## Activity
Scan the entries below for the string "computer" and copy every line where it turns up.

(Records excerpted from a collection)
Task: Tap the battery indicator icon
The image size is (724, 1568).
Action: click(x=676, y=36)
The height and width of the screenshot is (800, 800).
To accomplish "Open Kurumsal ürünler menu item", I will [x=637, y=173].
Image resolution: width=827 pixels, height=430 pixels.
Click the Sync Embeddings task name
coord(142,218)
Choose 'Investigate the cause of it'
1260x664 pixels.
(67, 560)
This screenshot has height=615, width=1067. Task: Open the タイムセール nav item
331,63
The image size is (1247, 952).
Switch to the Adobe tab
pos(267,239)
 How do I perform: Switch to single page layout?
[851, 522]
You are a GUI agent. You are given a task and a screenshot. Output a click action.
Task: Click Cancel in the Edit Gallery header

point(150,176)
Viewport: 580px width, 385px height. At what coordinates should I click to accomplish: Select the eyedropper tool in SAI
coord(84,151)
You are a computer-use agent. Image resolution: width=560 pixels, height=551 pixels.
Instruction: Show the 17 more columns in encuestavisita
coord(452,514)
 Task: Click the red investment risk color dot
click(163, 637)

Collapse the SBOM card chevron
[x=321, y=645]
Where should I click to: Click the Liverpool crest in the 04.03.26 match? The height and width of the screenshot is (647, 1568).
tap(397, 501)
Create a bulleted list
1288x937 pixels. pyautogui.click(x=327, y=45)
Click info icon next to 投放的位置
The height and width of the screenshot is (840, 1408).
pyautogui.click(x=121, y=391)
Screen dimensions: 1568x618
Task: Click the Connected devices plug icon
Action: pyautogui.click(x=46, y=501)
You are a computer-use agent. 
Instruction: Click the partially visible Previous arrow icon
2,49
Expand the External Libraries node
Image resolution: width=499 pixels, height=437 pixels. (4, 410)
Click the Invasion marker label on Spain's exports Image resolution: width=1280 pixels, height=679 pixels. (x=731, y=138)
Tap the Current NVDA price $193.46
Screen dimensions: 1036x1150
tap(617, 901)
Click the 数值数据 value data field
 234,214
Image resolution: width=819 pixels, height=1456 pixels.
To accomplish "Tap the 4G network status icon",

## Result of the task
You are a computer-use agent. Image resolution: width=560 pixels, height=551 pixels.
You are a computer-use agent. 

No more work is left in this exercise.